Changing "excludePostCoordinated" with a default of false, to "includePostCoordinated" with a default value of false allows most server implementations to continue as they are currently doing - respond with pre-coordinated content matching the ValueSet definition in a non-SUBSETTED response. This is also considered the most commonly required case for clients, as most systems cannot handle post-coordination.

Adding the requirement that any $expand result that is SUBSETTED must require at least all matching pre-coordinated SNOMED CT content provides clients a guarantee that if they specify "includePostCoordinated" as true, any SUBSETTED response (which they are highly likely to get) will not omit pre-coordinated content. This allows servers that are able to implement calculated post-coordination in some way (e.g. just laterality) and clients that wish to use that functionality the ability to do so with extra clarity around the SUBSETTED response they exchange.

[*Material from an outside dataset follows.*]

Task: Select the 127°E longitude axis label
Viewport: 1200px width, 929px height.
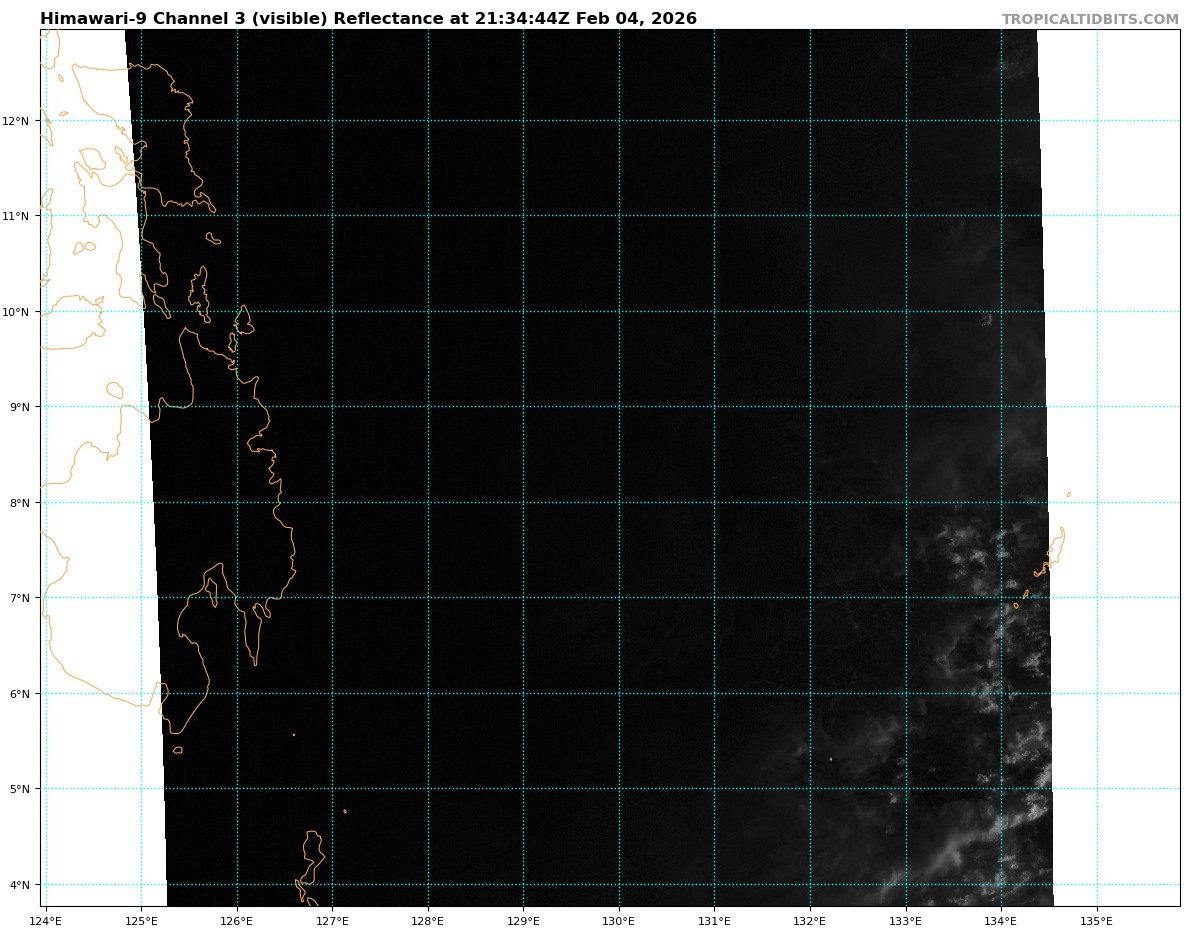Action: (332, 920)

Richer responses to describe what the nature of the SUBSETTED response is were discussed however felt infeasible due to the wide variety of possible inclusions and exclusions of calculated post-coordination that could occur.

The behaviour of $validate-code and code:in should remain unchanged as defaults match most likely expected behaviour - post-coordinated expressions tested against $validate-code or code:in should return true if they meet the ValueSet definition. Unlike the case of $expand, these cases involve the client specifying a finite set of post-coordinated expressions to the server and are hence considered tractable, unlike the case of $expand that requires calculating an unbounded or extremely large set of expressions most of which are unlikely to be used.